De Vries looks at du Toit’s dress uniform.

‘I don’t have to look good on television,’ he shrugs.

‘So you haven’t slept? Big deal. Neither have I and neither, I imagine, has Warrant Officer February.’

Du Toit looks out into his anteroom, sees Don standing by his secretary’s desk, beckons him in, points at a chair in front of his desk.

‘Firstly, this.’ Du Toit gestures at the newspaper on his desk. ‘Someone has gone to the papers. I don’t know who it is, but this ramps up the pressure.’

De Vries murmurs, ‘Probably Hopkins.’

‘Whoever it was, it seems we have their support as of now. They could have gone down a very different route. Now, you two have to put everything together and prove that we were right.’

‘I’m restructuring the investigation.’

Du Toit stares at Vaughn, says quietly, ‘What?’

De Vries stands up.

‘I’m sick and tired of guessing in the dark. I’m taking Don off what he was doing with Steinhauer’s homes and Fineberg Farm. I want him to revisit the original case with objective eyes and see how Steinhauer – or known associates, whoever they may be – could fit in. I want to look into Steinhauer’s background, his family in the past, and his family now.’ He turns to his Warrant Officer. ‘Who do you rate, Don? Who can you trust with what you’ve been working on?’

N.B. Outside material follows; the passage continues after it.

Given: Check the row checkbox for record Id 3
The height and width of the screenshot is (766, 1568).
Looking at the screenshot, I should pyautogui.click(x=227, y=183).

Don tries not to glance at du Toit, tries to stay focused on de Vries.

‘Sergeant Thambo – Ben Thambo. He is an efficient officer, a good organizer and he is capable of collating all the information.’

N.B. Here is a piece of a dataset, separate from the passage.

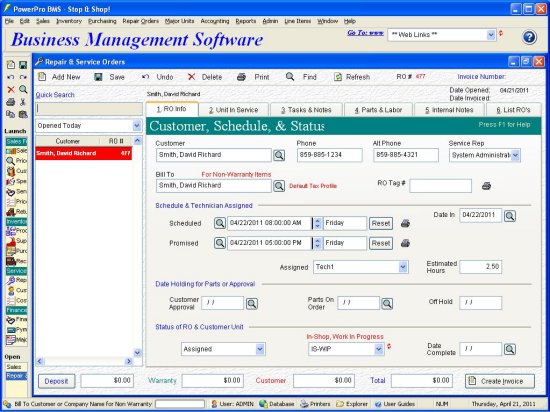Open the Date Complete lookup icon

Vaughn looks at du Toit, then back at Don.

‘Thambo? Can he handle it?’

Don makes a point of turning in his chair, meeting de Vries’ eye.

‘Yes, sir.’

There is silence for a moment, before du Toit says, ‘All right, Vaughn. If February here has faith in this officer, that’s good enough for me. Get to the point.’

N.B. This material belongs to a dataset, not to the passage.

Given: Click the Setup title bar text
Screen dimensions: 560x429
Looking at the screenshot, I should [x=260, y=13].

‘The point,’ de Vries tells him, ‘is that once Don is fully up-to-date on the original case, we have a lot of people to interview – Steinhauer’s brother, Dr Nicholas Steinhauer, for a start. I want to revisit the psychological profiling we were given at the time.’

‘Nicholas Steinhauer?’

‘He made a point of commenting at the time of the original abductions, as you’ll remember, sir. Criticized our investigation on television, in print. He claimed to be an expert in child psychology. That strikes me as too much of a coincidence.’

Don clears his throat, receives a nod from du Toit.

‘After we gave her the news about her husband, I asked Marc Steinhauer’s wife about his family. She said that she would try to contact his older brother, but that he was abroad.’

‘Where?’ de Vries asks.

‘She did not say. I can find that out.’

De Vries says: ‘Where is she now?’

‘With her father, in Rooiels.’

‘Get her in.’

Du Toit announces, ‘Be careful,Vaughn. We need people’s co-operation. Leave Mary Steinhauer for a day or two. It’s Sunday, for Christ’s sake. Whatever Marc Steinhauer may have done, we must respect his family’s right to grieve. This is an influential family, known to the media.’